A photovoltaic solar cell, also known as a solar cell, is a device that converts sunlight directly into electricity. It utilizes the photovoltaic effect, which is a phenomenon where light photons excite electrons in a material, causing them to flow and generate electricity. Solar cells are the fundamental building blocks of photovoltaic modules, commonly referred to as solar panels.

The majority of photovoltaic modules on the market today are made from crystalline silicon, holding a market share of around 95%. However, there are also thin-film solar cells that use cadmium telluride (CdTe) as the raw material.

Structure and Materials of a Photovoltaic Module

While there are various solutions and materials available, the basic structure of a solar panel follows a common philosophy across manufacturers. Here's a breakdown of the key components and their materials:

• Photovoltaic cells: These are the heart of the panel, responsible for capturing sunlight and converting it into electricity. They can be monocrystalline or polycrystalline based on the manufacturing process, but this doesn't significantly impact the module production itself. Key characteristics to consider include size, color, number of electrical conductors (bus-bars), and most importantly, conversion efficiency. Conversion efficiency directly affects the power output of the panel. Currently, polycrystalline cells are the most common with an efficiency of around 17.6%, translating to a 250-watt photovoltaic module with 60 cells. These cells are interconnected using thin copper tapes coated with a tin alloy, called ribbons.

• Front glass: This is the heaviest component, providing protection, structural integrity, and high transparency for sunlight penetration. The thickness typically ranges from 2mm to 4mm depending on the chosen glass type. Important features to consider are hardening quality, spectral transmittance (light wavelengths allowed to pass through), and light transmittance (overall amount of light passing through). Specialized glasses with textured surfaces for better light trapping are also available. Careful selection and additional anti-reflective coatings can improve overall module efficiency.

• Backsheet: As the name suggests, this is a plastic sheet on the back of the module. It electrically isolates, protects, and shields the solar cells from environmental factors like moisture. Backsheets are typically white and come in rolls or sheets. Variations exist in thickness, color, and the inclusion of specific materials for enhanced shielding or mechanical strength.

• Encapsulant material: This material acts as a binding agent between the various layers within the solar panel. Ethylene vinyl acetate (EVA) is the most common encapsulant, a translucent polymer applied in sheets before and after the photovoltaic cells. During a vacuum lamination process, EVA transforms into a transparent gel, effectively embedding the solar cells. The quality of this lamination process significantly impacts the module's lifespan, while the encapsulant itself affects light transmission, processing speed, and resistance to yellowing from UV rays.

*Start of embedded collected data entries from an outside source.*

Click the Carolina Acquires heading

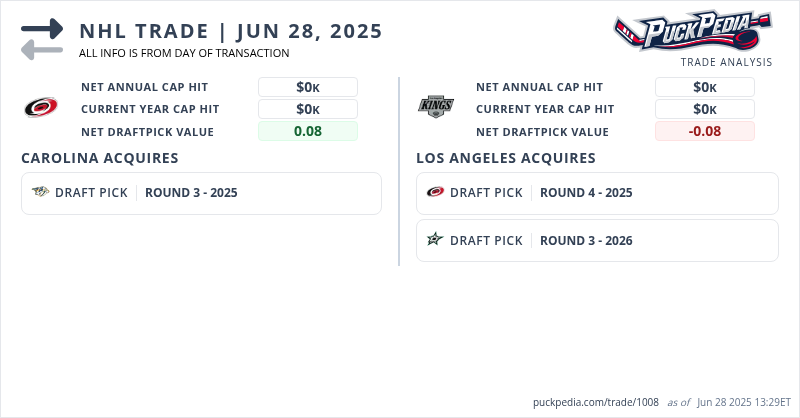[100, 158]
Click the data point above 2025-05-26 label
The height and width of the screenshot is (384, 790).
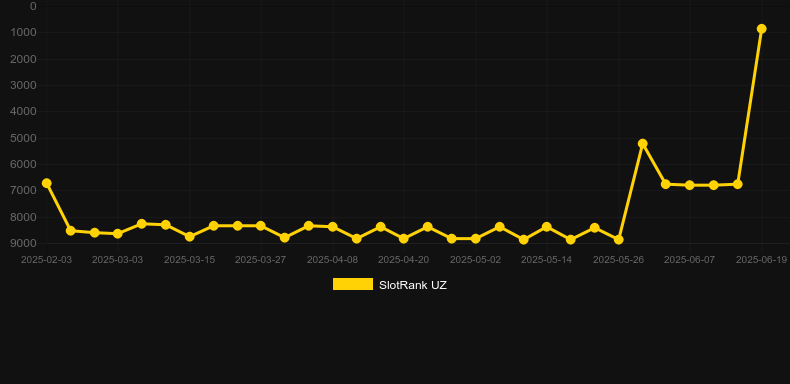[x=618, y=240]
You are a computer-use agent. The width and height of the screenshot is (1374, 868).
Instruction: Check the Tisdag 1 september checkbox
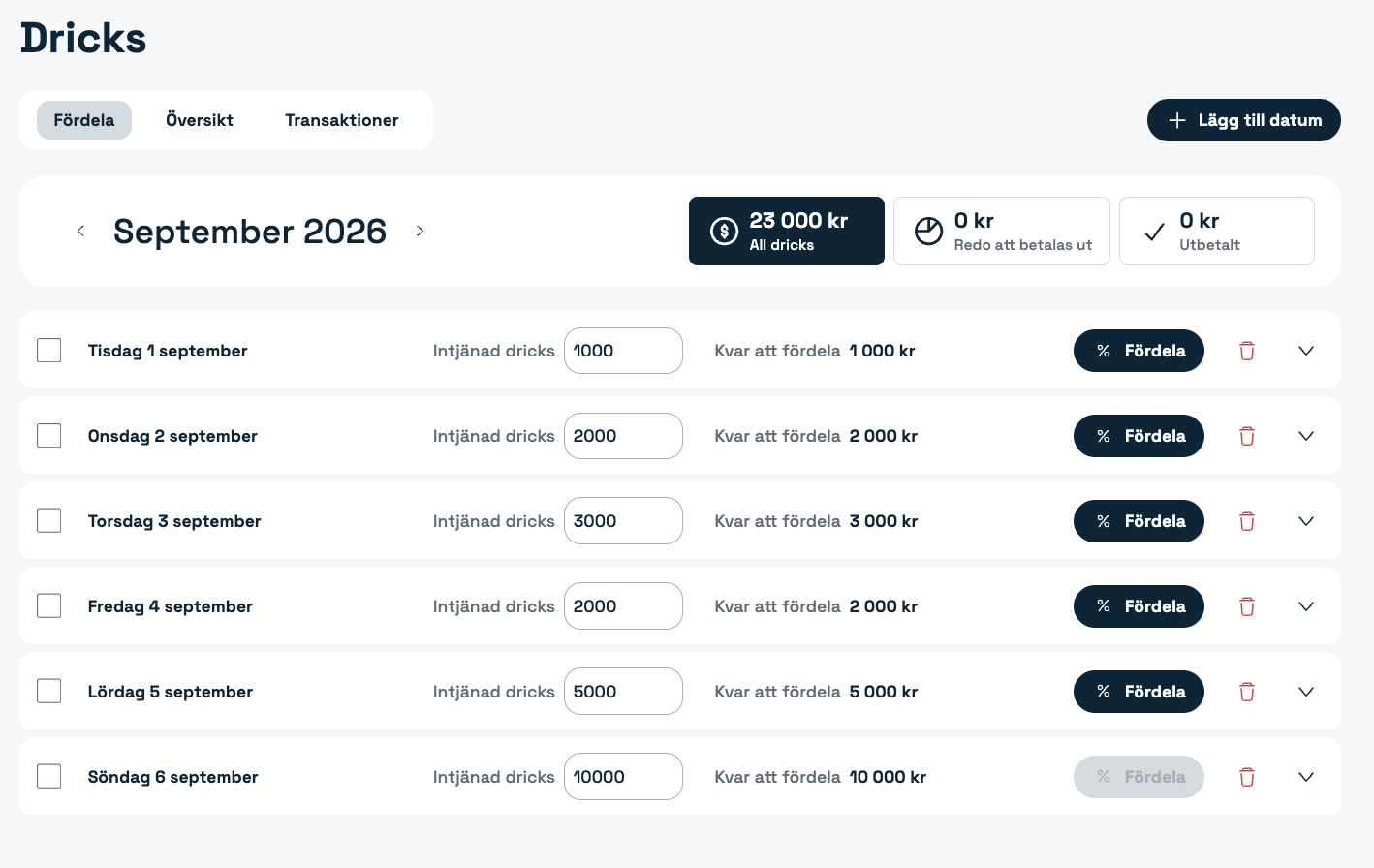[48, 350]
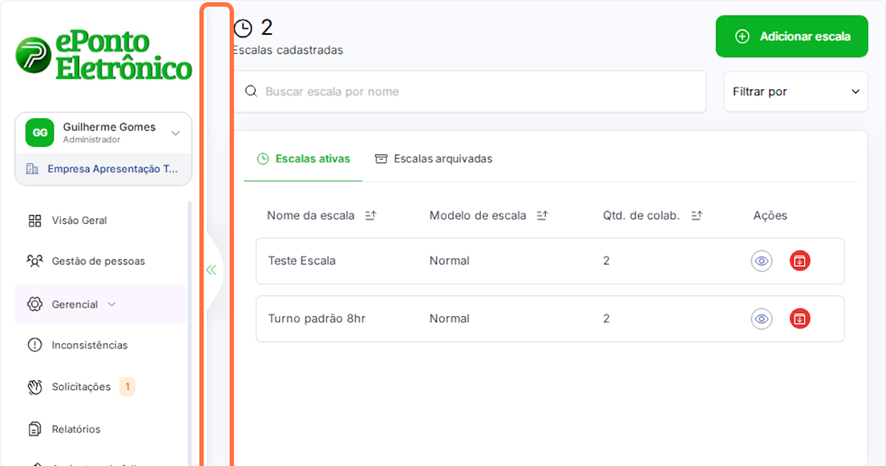This screenshot has width=886, height=466.
Task: Open the Filtrar por dropdown
Action: (795, 91)
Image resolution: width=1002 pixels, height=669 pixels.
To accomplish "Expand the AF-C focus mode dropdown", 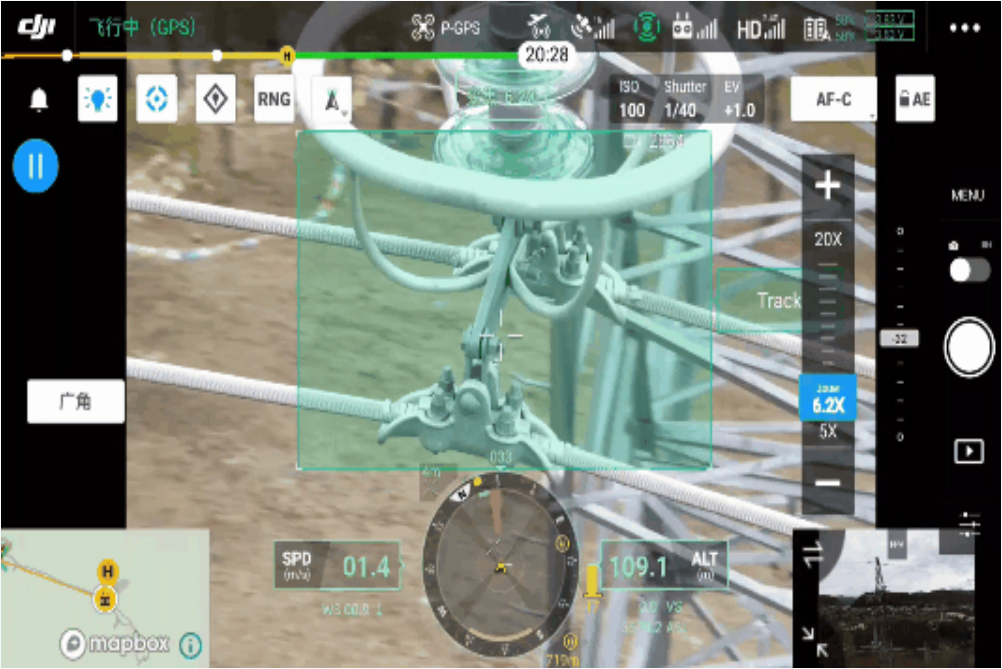I will tap(833, 99).
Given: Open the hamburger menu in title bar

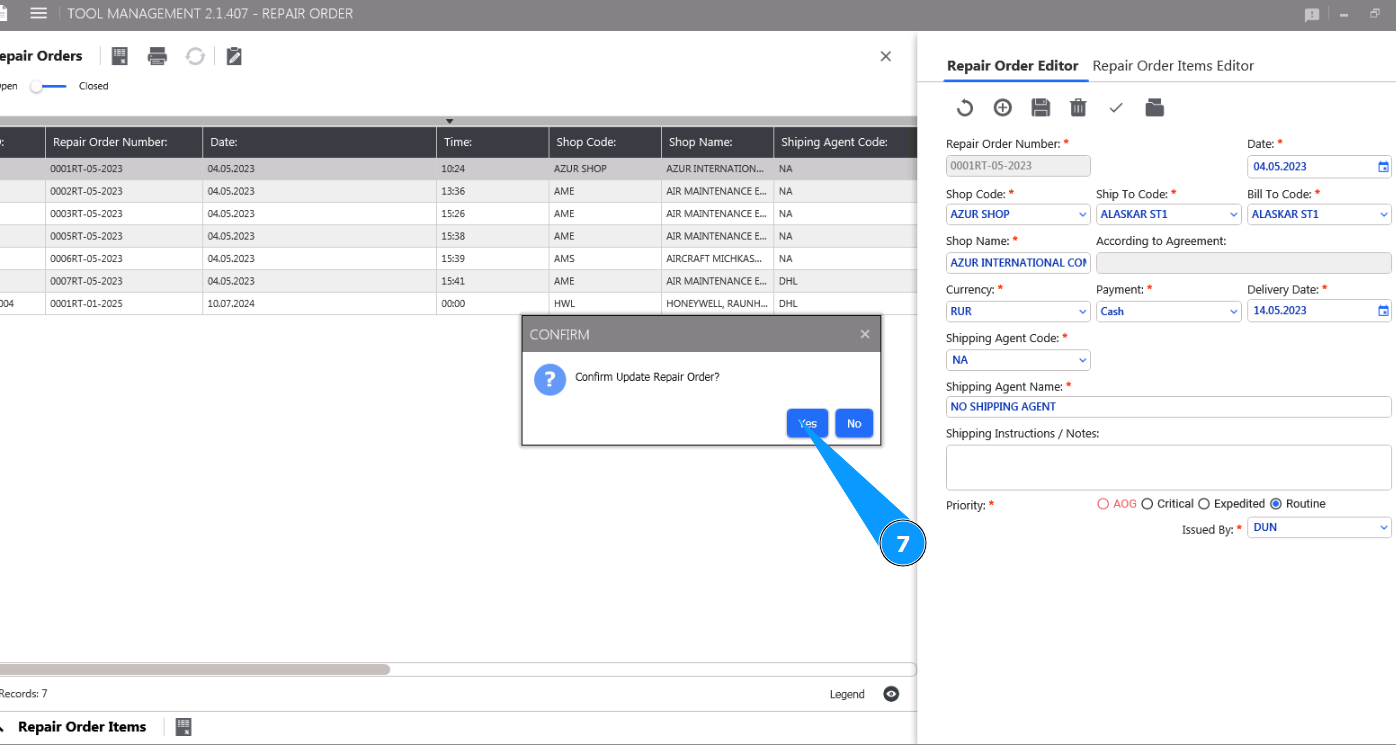Looking at the screenshot, I should pyautogui.click(x=39, y=14).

• Frame: Typically made of aluminum, the frame provides structural robustness and facilitates secure mounting of the photovoltaic module. A layer of sealant is applied around the edges of the panel along with the frame to prevent moisture ingress. Silicon is the most widely used sealant, although special sealing tapes can also be employed. Frameless modules or those with special plastic backsheet solutions are available for specific applications. These often involve glued-on rear supports or glass-on-glass technology.

• Junction box: This external box houses the electrical connections of the photovoltaic module. It contains bypass diodes for shade management and cables for connecting multiple panels in a solar array. Key factors to consider when choosing a junction box include the quality of plastic used, sealing effectiveness, type of ribbon connection, and the quality of bypass diodes. Recent advancements include junction boxes with special low-loss diodes or integrated micro-inverters, although their widespread adoption is limited by cost.